Q Qu'est-ce que l'épuisement des cellules souches épithéliales cornéennes dans l'OCP ?
A

Le limbe cornéen contient des cellules souches responsables de la régénération de l’épithélium cornéen, observables sous forme de palissades de Vogt (POV). Dans l’OCP, l’inflammation chronique et la cicatrisation s’étendent au limbe, entraînant la perte des POV et des cellules souches. L’épuisement des cellules souches provoque une « conjonctivalisation », où l’épithélium conjonctival envahit la surface cornéenne, rendant impossible la régénération normale de l’épithélium cornéen. Il en résulte une opacification cornéenne, une invasion vasculaire et une kératinisation, conduisant à une déficience visuelle sévère 8). Cet état est le stade final des maladies graves de la surface oculaire communes à la pemphigoïde des muqueuses oculaires, au syndrome de Stevens-Johnson et aux traumatismes chimiques.

L’efficacité du rituximab et des IVIG dans l’OCP réfractaire a été démontrée dans des séries de cas, et ils sont en train de devenir des options thérapeutiques pour les cas résistants à l’immunosuppression conventionnelle 2). L’administration de rituximab élimine les cellules B productrices d’auto-anticorps, et des cas de rémission clinique ont été rapportés. Les IVIG combinent des effets anti-inflammatoires et immunomodulateurs et sont considérées comme un traitement d’appoint dans les cas graves ou résistants aux autres agents. Le potentiel de nouveaux immunomodulateurs comme les inhibiteurs de JAK est également discuté, et leur administration orale facilite la prise en charge ambulatoire, ce qui laisse espérer une future application clinique.

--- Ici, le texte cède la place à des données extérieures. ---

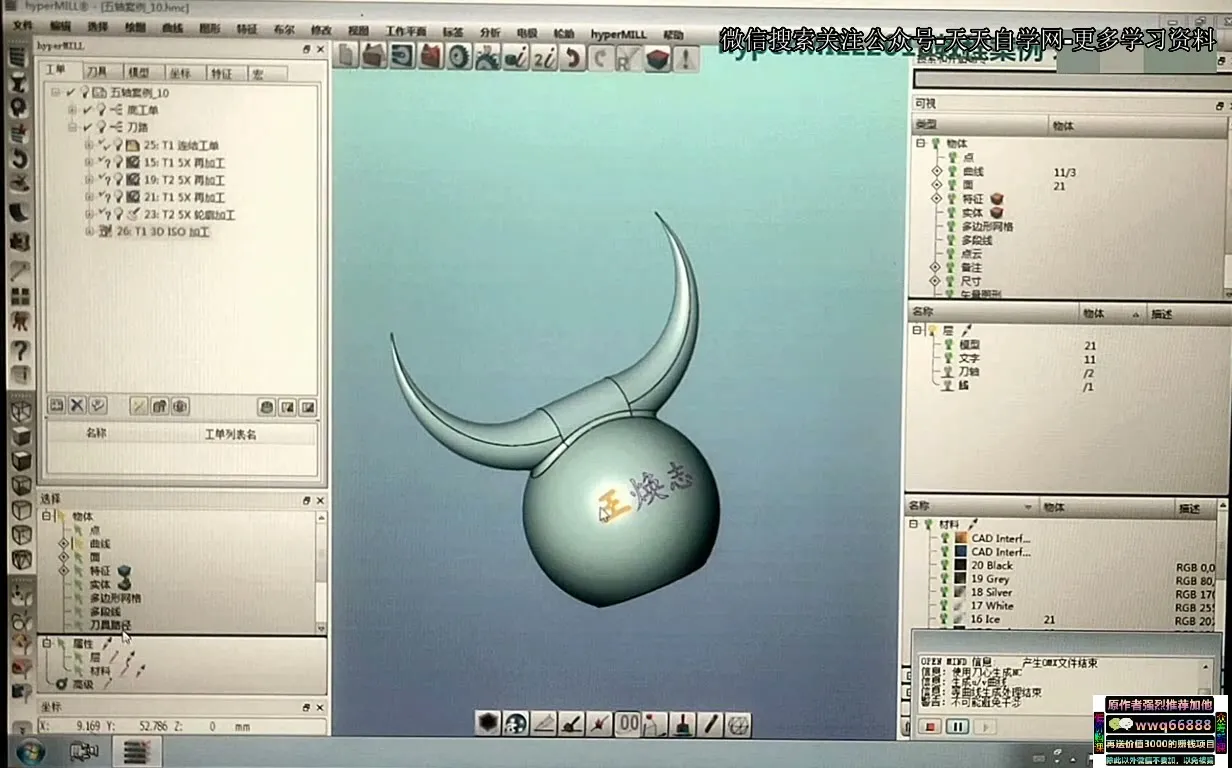The image size is (1232, 768).
Task: Click the exclamation mark icon in the toolbar
Action: [x=685, y=58]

Dans le domaine de la reconstruction de l’épithélium cornéen, la greffe de feuillets d’épithélium cornéen cultivé et la greffe de feuillets d’épithélium buccal autologue sont appliquées cliniquement, et leur développement en tant que médecine avancée progresse. Les feuillets d’épithélium cornéen autologue sont fabriqués à partir de cellules épithéliales cornéennes de l’œil sain, mais ils ne peuvent pas être utilisés dans l’OCP bilatéral ; on choisit donc des feuillets d’épithélium cornéen allogénique provenant de cornées de banque d’yeux ou des feuillets d’épithélium buccal autologue fabriqués à partir de cellules de la muqueuse buccale du patient. La muqueuse buccale autologue ne présente pas de risque de rejet et permet une stabilisation à long terme de la surface oculaire. Des matériaux porteurs tels que l’amnios, la colle de fibrine, les plaques de culture à réponse thermique et les membranes de polyfluorure de vinylidène (PVDF) ont été développés, élargissant les options chirurgicales 8).

Pour les cas compliqués de glaucome, la chirurgie filtrante conventionnelle est difficile en raison de la cicatrisation conjonctivale ; des cas de succès de chirurgie mini-invasive du glaucome (MIGS) avec le stent XEN gel ont été rapportés. Après contrôle de l’inflammation de la surface oculaire, le stent est inséré par voie ab interno, et des cas ont montré un contrôle de la pression intraoculaire sans collyre et une sédation de l’inflammation à un an postopératoire, ce qui attire l’attention comme nouvelle approche pour le glaucome compliquant les maladies sévères de la surface oculaire 6). À l’avenir, des études multicentriques pour accumuler des résultats à long terme et l’évaluation de la réponse thérapeutique à l’aide de biomarqueurs sont attendues dans ce domaine.